Borsa spekülasyonu ile güncel olaylar arasında doğrusal bağ kurmak, bunu belgelendirmek ve cezalandırmak sanıldığı kadar kolay olmuyor. Zira; yabancı sermayenin dayandığı çıkar odaklarına, çok sağlam kanıtlara ulaşmadıkça bedel ödetmek neredeyse imkânsız. Olası ceza kesme girişimi ise
"sermayenin güvenliği" tartışmasını alevlendiriyor. Evet, elde ciddi ipuçları söz konusu. Lakin bunların, Gezi'nin finansman kaynağını oluşturduğunu veya ekonomik istikrarsızlaştırma planıyla bağlantısının kurulduğunu söylemek bu aşamada zor.
Benzeri durum, bankacılık sisteminde de karşımıza çıkıyor. Para hareketlerini tek bir nedene bağlamak, istikrarsızlaştırma operasyonunun parçası olduğunu söylemek ve buradan hareketle yabancı ortaklı bankaları sigaya çekmek güç. Zaten, Bankacılık Düzenleme ve Denetleme Kurumu da meseleye,
"Asalım, keselim" diye bakmıyor. Hatta, bankacılık kesiminde ortaya çıkacak huzursuzluğun, reel ekonomiye de yansıyabileceğinden çekiniyor. Ama buna rağmen üç hususu kayda geçirmek mümkün:
1- Kritik siyasi ve toplumsal olaylar öncesinde para ve sermaye piyasalarını dalgalandıran tüm finansal aktörler artık yakın gözetimde tutulacak ve bu durum sicillerine yazılacak.
2- Bankaların, faiz dışı gelir kalemlerine gerek sayı gerekse ücret limitleri getirilecek ve tüketicilerin şikâyetleri karşılıksız bırakılmayacak.

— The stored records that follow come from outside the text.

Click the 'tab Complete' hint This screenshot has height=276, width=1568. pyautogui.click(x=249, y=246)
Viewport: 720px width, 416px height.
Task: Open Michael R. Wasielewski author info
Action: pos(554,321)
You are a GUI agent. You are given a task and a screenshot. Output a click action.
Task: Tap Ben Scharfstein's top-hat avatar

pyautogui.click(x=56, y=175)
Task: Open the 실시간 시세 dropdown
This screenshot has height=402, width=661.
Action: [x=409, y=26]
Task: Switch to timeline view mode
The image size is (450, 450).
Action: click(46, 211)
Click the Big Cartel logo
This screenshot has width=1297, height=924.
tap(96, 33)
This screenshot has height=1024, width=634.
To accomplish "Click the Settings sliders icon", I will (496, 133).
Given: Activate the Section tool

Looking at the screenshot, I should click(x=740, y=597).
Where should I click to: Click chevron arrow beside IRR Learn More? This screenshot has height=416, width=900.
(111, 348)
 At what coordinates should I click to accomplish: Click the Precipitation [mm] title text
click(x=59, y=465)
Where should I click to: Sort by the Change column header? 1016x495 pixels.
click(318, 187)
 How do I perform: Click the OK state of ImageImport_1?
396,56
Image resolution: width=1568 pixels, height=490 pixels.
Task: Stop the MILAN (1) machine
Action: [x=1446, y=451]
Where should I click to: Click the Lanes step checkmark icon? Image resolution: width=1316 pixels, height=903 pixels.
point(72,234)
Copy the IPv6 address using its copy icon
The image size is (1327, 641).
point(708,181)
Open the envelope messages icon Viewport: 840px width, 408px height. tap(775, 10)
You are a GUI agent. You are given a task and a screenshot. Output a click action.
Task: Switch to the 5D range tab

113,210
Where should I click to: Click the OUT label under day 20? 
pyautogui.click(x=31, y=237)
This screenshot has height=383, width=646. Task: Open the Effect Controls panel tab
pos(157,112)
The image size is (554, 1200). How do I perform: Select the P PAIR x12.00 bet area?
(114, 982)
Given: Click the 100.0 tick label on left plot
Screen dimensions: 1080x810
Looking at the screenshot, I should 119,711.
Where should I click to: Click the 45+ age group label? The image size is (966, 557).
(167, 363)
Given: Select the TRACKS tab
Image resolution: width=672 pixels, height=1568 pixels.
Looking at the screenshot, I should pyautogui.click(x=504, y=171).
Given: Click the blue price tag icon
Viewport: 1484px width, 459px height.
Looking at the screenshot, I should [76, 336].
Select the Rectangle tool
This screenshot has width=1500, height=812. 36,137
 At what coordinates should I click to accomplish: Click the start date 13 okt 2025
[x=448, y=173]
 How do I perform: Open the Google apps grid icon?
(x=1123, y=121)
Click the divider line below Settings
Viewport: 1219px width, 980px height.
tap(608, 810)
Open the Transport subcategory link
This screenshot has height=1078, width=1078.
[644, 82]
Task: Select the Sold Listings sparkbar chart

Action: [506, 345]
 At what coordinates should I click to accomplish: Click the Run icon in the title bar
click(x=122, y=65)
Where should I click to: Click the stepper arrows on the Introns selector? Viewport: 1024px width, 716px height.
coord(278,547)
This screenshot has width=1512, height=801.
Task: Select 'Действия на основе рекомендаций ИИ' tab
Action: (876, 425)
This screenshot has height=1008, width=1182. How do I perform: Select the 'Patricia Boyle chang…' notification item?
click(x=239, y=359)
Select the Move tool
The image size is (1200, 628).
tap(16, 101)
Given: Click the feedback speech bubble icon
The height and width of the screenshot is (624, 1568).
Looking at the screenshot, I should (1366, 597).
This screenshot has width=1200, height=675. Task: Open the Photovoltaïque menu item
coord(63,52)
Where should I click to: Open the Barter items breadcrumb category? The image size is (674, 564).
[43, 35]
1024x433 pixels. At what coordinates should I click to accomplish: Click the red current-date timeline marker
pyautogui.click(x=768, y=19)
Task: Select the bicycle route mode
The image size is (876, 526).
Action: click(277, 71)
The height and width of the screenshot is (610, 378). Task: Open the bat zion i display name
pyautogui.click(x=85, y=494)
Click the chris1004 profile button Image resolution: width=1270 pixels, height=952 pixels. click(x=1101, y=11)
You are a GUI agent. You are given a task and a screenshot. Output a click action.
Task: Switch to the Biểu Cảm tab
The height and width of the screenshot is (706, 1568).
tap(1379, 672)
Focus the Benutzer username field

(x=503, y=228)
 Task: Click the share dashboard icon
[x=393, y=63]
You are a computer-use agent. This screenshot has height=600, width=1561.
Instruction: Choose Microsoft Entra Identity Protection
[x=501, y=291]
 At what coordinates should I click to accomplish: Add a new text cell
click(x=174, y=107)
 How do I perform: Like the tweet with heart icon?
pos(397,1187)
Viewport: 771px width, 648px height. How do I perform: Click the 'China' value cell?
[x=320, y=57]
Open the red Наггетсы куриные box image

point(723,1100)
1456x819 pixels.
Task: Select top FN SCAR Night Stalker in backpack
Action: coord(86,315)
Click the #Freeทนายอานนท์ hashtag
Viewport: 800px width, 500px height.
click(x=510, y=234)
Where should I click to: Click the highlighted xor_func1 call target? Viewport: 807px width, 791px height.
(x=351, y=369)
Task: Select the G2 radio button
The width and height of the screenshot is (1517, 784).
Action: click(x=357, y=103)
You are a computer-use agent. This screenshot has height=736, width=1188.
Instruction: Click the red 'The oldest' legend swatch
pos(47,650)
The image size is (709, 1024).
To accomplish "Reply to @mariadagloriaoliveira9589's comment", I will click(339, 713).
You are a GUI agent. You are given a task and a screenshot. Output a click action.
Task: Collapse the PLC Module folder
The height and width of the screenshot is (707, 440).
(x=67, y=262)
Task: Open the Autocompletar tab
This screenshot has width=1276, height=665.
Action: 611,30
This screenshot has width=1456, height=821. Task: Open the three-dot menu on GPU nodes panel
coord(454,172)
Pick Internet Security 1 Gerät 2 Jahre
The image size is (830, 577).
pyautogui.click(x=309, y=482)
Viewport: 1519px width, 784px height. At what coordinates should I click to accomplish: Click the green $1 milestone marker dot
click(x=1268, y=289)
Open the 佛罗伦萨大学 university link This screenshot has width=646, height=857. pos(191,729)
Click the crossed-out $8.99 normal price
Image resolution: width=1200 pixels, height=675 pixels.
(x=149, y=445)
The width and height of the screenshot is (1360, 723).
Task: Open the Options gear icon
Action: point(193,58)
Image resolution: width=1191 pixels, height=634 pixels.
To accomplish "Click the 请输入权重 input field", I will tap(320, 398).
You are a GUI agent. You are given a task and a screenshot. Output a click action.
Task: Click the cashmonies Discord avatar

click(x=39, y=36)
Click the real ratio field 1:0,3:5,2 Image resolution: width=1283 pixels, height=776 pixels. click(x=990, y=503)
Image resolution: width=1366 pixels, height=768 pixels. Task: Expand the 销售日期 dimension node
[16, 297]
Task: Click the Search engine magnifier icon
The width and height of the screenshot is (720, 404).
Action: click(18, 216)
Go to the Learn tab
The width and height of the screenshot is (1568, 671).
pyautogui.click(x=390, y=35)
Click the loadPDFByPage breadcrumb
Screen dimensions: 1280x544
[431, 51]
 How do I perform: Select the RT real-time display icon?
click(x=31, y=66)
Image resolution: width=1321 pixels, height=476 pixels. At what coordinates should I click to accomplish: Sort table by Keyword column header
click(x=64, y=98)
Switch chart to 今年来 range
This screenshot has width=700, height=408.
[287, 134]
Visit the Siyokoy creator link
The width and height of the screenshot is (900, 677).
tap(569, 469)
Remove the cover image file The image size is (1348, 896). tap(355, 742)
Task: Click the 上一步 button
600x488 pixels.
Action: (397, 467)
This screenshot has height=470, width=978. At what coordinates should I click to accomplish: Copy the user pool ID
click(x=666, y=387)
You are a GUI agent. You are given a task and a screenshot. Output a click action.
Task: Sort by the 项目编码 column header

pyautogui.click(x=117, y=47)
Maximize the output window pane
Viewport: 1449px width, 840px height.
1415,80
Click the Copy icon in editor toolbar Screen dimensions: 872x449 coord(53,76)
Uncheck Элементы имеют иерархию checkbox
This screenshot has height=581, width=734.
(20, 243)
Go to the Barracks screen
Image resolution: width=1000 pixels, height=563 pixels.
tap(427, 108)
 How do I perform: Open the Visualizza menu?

3- Bilhassa vergi incelemeleri ile sermaye gruplarının pozisyonu arasında bağ kurulması karşısında, ilgili şirketler açıklama yapıncaya kadar beklenecek. Mükellef mahremiyetine dikkat edilecek. Elde edilen delillerin niteliğine göre dosya yargıya intikal ederse tespitlerin aleniyet kazanması sağlanacak.